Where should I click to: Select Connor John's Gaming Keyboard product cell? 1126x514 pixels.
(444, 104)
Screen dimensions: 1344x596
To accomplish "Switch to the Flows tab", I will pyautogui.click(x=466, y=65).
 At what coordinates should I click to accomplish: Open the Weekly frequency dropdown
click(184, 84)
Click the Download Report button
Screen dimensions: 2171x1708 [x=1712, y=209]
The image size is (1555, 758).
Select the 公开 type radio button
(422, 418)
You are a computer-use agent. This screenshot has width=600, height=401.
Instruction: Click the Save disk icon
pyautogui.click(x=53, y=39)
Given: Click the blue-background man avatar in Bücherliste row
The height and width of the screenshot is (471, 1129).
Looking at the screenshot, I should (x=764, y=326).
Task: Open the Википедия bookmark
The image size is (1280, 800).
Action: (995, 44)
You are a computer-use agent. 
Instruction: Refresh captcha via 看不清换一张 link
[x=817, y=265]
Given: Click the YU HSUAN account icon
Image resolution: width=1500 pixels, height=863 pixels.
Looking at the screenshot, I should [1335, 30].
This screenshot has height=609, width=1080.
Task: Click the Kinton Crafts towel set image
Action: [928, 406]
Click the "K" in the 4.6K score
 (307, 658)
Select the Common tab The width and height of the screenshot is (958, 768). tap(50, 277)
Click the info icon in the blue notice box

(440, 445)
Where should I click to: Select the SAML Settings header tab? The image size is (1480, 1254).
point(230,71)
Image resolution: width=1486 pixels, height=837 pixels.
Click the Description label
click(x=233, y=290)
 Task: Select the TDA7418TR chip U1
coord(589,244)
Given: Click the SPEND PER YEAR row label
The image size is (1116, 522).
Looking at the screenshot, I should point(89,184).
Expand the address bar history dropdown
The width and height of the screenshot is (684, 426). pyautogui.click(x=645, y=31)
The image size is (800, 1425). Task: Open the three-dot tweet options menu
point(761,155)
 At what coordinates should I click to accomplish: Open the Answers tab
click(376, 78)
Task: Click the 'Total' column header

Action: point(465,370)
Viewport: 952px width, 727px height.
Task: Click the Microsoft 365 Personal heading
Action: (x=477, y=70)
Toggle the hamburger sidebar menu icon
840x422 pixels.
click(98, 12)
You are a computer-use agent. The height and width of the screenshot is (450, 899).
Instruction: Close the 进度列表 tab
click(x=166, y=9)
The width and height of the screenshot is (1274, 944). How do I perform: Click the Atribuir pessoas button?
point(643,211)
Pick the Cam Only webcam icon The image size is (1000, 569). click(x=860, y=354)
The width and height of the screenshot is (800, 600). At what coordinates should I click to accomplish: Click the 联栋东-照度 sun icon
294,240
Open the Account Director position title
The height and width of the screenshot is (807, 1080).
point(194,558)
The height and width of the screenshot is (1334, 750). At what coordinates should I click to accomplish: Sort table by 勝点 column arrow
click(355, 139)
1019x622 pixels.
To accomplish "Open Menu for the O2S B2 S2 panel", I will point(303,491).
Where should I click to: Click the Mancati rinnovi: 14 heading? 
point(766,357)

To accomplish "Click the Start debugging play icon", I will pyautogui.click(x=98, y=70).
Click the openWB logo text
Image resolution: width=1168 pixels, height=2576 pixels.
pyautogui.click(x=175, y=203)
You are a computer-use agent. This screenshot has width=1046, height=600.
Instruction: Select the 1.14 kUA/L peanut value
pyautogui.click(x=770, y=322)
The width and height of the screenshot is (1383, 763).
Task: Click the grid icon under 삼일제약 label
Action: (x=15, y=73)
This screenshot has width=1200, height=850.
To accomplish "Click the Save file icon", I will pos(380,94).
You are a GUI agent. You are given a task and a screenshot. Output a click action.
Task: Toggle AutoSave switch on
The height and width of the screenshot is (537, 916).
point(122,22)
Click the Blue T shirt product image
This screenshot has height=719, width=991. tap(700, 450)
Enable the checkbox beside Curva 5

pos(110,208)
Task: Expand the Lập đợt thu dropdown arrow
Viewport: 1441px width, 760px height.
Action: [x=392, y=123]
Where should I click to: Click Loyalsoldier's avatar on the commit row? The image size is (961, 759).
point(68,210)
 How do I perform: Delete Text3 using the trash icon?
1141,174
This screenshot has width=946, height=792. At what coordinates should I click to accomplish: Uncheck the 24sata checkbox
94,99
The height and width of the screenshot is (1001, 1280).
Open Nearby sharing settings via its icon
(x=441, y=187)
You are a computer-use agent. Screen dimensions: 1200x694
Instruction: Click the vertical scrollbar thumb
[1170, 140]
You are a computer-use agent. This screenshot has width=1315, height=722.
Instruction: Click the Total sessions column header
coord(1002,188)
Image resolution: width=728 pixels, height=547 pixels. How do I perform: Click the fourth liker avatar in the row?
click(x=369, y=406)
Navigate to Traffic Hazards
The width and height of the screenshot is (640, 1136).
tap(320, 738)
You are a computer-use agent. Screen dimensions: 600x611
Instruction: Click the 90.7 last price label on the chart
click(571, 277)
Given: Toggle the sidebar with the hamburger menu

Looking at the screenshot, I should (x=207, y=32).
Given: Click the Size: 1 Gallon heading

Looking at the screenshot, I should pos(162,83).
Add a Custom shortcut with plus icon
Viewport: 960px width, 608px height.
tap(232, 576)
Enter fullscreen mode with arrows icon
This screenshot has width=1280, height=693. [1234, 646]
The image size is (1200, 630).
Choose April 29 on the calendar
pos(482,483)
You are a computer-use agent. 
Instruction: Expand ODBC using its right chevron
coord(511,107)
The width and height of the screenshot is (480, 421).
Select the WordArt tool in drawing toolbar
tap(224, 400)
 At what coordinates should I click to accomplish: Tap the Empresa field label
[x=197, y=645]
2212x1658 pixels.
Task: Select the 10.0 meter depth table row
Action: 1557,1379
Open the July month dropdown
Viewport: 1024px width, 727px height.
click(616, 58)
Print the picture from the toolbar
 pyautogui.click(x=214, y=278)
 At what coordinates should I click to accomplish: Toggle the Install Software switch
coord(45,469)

--------------------------------------------------

Work item:
Retype the listing above without a single difference.

Written response:
Where should I click to: Select Connor John's Gaming Keyboard product cell? 1126x514 pixels.
(444, 104)
Screen dimensions: 1344x596
To accomplish "Switch to the Flows tab", I will pyautogui.click(x=466, y=65).
 At what coordinates should I click to accomplish: Open the Weekly frequency dropdown
click(184, 84)
Click the Download Report button
Screen dimensions: 2171x1708 [x=1712, y=209]
The image size is (1555, 758).
Select the 公开 type radio button
(422, 418)
You are a computer-use agent. This screenshot has width=600, height=401.
Instruction: Click the Save disk icon
pyautogui.click(x=53, y=39)
Given: Click the blue-background man avatar in Bücherliste row
The height and width of the screenshot is (471, 1129).
Looking at the screenshot, I should (x=764, y=326).
Task: Open the Википедия bookmark
The image size is (1280, 800).
Action: (995, 44)
You are a computer-use agent. 
Instruction: Refresh captcha via 看不清换一张 link
[x=817, y=265]
Given: Click the YU HSUAN account icon
Image resolution: width=1500 pixels, height=863 pixels.
Looking at the screenshot, I should [1335, 30].
This screenshot has height=609, width=1080.
Task: Click the Kinton Crafts towel set image
Action: [928, 406]
Click the "K" in the 4.6K score
 (307, 658)
Select the Common tab The width and height of the screenshot is (958, 768). tap(50, 277)
Click the info icon in the blue notice box

(440, 445)
Where should I click to: Select the SAML Settings header tab? The image size is (1480, 1254).
point(230,71)
Image resolution: width=1486 pixels, height=837 pixels.
Click the Description label
click(x=233, y=290)
 Task: Select the TDA7418TR chip U1
coord(589,244)
Given: Click the SPEND PER YEAR row label
The image size is (1116, 522).
Looking at the screenshot, I should point(89,184).
Expand the address bar history dropdown
The width and height of the screenshot is (684, 426). pyautogui.click(x=645, y=31)
The image size is (800, 1425). Task: Open the three-dot tweet options menu
point(761,155)
 At what coordinates should I click to accomplish: Open the Answers tab
click(376, 78)
Task: Click the 'Total' column header

Action: point(465,370)
Viewport: 952px width, 727px height.
Task: Click the Microsoft 365 Personal heading
Action: (x=477, y=70)
Toggle the hamburger sidebar menu icon
840x422 pixels.
click(98, 12)
You are a computer-use agent. The height and width of the screenshot is (450, 899).
Instruction: Close the 进度列表 tab
click(x=166, y=9)
The width and height of the screenshot is (1274, 944). How do I perform: Click the Atribuir pessoas button?
point(643,211)
Pick the Cam Only webcam icon The image size is (1000, 569). click(x=860, y=354)
The width and height of the screenshot is (800, 600). At what coordinates should I click to accomplish: Click the 联栋东-照度 sun icon
294,240
Open the Account Director position title
The height and width of the screenshot is (807, 1080).
point(194,558)
The height and width of the screenshot is (1334, 750). At what coordinates should I click to accomplish: Sort table by 勝点 column arrow
click(355, 139)
1019x622 pixels.
To accomplish "Open Menu for the O2S B2 S2 panel", I will point(303,491).
Where should I click to: Click the Mancati rinnovi: 14 heading? 
point(766,357)

To accomplish "Click the Start debugging play icon", I will pyautogui.click(x=98, y=70).
Click the openWB logo text
Image resolution: width=1168 pixels, height=2576 pixels.
pyautogui.click(x=175, y=203)
You are a computer-use agent. This screenshot has width=1046, height=600.
Instruction: Select the 1.14 kUA/L peanut value
pyautogui.click(x=770, y=322)
The width and height of the screenshot is (1383, 763).
Task: Click the grid icon under 삼일제약 label
Action: (x=15, y=73)
This screenshot has width=1200, height=850.
To accomplish "Click the Save file icon", I will pos(380,94).
You are a GUI agent. You are given a task and a screenshot. Output a click action.
Task: Toggle AutoSave switch on
The height and width of the screenshot is (537, 916).
point(122,22)
Click the Blue T shirt product image
This screenshot has height=719, width=991. tap(700, 450)
Enable the checkbox beside Curva 5

pos(110,208)
Task: Expand the Lập đợt thu dropdown arrow
Viewport: 1441px width, 760px height.
Action: [x=392, y=123]
Where should I click to: Click Loyalsoldier's avatar on the commit row? The image size is (961, 759).
point(68,210)
 How do I perform: Delete Text3 using the trash icon?
1141,174
This screenshot has width=946, height=792. At what coordinates should I click to accomplish: Uncheck the 24sata checkbox
94,99
The height and width of the screenshot is (1001, 1280).
Open Nearby sharing settings via its icon
(x=441, y=187)
You are a computer-use agent. Screen dimensions: 1200x694
Instruction: Click the vertical scrollbar thumb
[1170, 140]
You are a computer-use agent. This screenshot has width=1315, height=722.
Instruction: Click the Total sessions column header
coord(1002,188)
Image resolution: width=728 pixels, height=547 pixels. How do I perform: Click the fourth liker avatar in the row?
click(x=369, y=406)
Navigate to Traffic Hazards
The width and height of the screenshot is (640, 1136).
tap(320, 738)
You are a computer-use agent. Screen dimensions: 600x611
Instruction: Click the 90.7 last price label on the chart
click(571, 277)
Given: Toggle the sidebar with the hamburger menu

Looking at the screenshot, I should (x=207, y=32).
Given: Click the Size: 1 Gallon heading

Looking at the screenshot, I should pos(162,83).
Add a Custom shortcut with plus icon
Viewport: 960px width, 608px height.
tap(232, 576)
Enter fullscreen mode with arrows icon
This screenshot has width=1280, height=693. [1234, 646]
The image size is (1200, 630).
Choose April 29 on the calendar
pos(482,483)
You are a computer-use agent. 
Instruction: Expand ODBC using its right chevron
coord(511,107)
The width and height of the screenshot is (480, 421).
Select the WordArt tool in drawing toolbar
tap(224, 400)
 At what coordinates should I click to accomplish: Tap the Empresa field label
[x=197, y=645]
2212x1658 pixels.
Task: Select the 10.0 meter depth table row
Action: 1557,1379
Open the July month dropdown
Viewport: 1024px width, 727px height.
click(616, 58)
Print the picture from the toolbar
 pyautogui.click(x=214, y=278)
 At what coordinates should I click to accomplish: Toggle the Install Software switch
coord(45,469)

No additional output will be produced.